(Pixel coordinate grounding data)

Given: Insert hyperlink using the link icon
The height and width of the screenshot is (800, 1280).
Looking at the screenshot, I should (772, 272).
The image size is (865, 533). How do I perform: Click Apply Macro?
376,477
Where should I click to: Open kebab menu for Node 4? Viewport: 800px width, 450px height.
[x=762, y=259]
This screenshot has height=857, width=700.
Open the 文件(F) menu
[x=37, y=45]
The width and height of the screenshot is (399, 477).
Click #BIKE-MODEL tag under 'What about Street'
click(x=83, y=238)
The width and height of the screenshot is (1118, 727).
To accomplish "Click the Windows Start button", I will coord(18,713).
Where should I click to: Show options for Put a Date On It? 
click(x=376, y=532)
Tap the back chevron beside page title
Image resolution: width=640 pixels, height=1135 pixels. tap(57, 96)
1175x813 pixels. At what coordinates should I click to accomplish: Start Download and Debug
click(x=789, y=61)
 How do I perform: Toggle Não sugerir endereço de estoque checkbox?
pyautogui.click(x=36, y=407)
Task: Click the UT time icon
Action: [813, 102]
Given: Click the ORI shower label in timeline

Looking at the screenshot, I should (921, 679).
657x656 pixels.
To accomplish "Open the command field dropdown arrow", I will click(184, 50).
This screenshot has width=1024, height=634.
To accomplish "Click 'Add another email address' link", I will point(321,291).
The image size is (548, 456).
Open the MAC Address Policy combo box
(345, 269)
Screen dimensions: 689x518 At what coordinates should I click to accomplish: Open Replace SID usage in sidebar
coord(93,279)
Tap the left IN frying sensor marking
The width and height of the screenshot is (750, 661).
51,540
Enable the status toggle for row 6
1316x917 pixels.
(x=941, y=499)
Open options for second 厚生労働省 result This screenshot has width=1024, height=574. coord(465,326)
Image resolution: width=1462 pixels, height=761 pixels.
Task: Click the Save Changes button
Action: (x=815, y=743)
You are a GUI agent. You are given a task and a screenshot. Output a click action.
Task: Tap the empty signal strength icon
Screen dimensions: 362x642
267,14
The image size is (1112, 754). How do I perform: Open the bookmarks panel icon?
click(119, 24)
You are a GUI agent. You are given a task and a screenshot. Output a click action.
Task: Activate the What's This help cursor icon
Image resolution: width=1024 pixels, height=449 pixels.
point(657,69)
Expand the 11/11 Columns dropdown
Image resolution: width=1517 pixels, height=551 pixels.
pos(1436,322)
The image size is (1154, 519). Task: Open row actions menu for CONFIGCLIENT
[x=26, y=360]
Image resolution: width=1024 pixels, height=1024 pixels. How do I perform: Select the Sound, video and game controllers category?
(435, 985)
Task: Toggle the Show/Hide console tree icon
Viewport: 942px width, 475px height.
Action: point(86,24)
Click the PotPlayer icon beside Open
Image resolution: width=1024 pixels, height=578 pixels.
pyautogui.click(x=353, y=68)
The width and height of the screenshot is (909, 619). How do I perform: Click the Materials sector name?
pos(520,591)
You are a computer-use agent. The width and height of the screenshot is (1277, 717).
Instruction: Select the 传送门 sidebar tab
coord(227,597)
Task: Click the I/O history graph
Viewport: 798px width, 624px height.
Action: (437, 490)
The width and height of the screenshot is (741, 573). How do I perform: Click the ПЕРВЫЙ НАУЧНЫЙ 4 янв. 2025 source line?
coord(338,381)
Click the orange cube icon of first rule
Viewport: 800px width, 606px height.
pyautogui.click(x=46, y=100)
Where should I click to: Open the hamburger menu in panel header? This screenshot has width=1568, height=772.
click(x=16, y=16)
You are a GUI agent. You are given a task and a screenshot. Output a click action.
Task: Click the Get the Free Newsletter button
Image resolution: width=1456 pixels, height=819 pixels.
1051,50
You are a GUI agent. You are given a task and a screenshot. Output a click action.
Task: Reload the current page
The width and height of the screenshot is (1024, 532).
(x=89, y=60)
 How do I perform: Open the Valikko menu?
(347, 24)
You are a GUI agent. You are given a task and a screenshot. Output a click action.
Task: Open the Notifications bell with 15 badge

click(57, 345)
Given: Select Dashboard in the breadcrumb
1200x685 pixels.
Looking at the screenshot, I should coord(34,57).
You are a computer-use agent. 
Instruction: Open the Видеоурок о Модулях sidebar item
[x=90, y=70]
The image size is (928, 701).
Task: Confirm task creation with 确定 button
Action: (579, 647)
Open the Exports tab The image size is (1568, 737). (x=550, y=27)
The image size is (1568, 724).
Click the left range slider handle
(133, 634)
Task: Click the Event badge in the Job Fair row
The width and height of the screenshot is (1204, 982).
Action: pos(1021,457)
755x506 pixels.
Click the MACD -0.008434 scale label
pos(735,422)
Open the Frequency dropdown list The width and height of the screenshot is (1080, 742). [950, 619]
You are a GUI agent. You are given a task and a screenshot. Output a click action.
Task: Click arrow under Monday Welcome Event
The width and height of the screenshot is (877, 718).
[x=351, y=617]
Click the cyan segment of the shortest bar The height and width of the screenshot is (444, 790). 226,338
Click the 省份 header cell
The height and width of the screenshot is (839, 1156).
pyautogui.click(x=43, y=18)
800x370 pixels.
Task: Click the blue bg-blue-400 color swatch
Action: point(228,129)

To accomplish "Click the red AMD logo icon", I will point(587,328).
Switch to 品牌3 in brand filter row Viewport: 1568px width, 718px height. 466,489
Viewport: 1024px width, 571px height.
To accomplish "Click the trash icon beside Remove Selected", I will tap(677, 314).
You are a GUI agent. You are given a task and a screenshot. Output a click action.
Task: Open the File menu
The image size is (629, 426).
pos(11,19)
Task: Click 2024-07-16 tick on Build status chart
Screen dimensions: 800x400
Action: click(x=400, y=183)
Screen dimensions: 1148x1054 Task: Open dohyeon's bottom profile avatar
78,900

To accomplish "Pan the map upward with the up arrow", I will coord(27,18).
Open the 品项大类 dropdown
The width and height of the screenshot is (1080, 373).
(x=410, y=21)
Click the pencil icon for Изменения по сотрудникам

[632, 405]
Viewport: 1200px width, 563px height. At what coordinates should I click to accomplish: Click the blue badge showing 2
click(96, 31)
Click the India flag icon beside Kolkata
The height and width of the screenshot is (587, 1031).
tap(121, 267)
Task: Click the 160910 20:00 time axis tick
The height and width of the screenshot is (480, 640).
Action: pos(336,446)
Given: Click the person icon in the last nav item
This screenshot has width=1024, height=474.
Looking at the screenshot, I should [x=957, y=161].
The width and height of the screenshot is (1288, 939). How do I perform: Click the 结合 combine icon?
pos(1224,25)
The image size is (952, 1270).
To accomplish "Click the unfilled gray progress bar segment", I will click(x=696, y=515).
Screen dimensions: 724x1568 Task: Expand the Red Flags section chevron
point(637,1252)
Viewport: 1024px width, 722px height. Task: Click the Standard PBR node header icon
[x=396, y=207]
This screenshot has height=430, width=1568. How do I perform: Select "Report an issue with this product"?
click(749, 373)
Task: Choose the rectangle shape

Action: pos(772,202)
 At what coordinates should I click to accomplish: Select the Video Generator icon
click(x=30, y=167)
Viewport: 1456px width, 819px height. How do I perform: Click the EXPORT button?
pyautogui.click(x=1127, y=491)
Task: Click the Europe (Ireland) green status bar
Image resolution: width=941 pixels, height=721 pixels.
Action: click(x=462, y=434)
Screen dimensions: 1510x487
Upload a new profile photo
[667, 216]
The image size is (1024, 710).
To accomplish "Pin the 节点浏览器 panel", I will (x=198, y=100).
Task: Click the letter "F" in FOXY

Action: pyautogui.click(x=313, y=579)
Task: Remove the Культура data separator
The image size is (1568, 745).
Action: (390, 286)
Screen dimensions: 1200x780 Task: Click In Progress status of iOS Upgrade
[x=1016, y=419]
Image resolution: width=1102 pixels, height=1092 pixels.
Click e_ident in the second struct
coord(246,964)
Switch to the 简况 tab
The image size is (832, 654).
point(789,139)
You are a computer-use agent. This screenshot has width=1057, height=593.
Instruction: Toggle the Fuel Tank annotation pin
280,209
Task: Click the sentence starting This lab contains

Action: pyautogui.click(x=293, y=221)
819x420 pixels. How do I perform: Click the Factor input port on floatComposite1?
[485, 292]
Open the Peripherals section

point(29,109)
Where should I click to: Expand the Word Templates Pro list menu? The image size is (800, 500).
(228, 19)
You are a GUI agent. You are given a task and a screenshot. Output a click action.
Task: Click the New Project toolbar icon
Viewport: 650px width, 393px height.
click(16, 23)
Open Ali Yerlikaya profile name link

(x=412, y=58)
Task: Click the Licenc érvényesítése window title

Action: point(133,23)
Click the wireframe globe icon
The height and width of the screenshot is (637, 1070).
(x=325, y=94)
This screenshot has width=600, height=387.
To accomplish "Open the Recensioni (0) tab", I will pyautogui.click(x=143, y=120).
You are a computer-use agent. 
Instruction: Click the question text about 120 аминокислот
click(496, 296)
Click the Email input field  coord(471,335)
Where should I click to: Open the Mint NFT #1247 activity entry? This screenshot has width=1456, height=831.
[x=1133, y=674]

» **Exercise**
Beginning at the line above that contains "Task: Click the New Project toolbar icon", return each line exactly through the line that contains "Click the Email", and no others.

» **Expected output**
Task: Click the New Project toolbar icon
Viewport: 650px width, 393px height.
click(16, 23)
Open Ali Yerlikaya profile name link

(x=412, y=58)
Task: Click the Licenc érvényesítése window title

Action: point(133,23)
Click the wireframe globe icon
The height and width of the screenshot is (637, 1070).
(x=325, y=94)
This screenshot has width=600, height=387.
To accomplish "Open the Recensioni (0) tab", I will pyautogui.click(x=143, y=120).
You are a computer-use agent. 
Instruction: Click the question text about 120 аминокислот
click(496, 296)
Click the Email input field  coord(471,335)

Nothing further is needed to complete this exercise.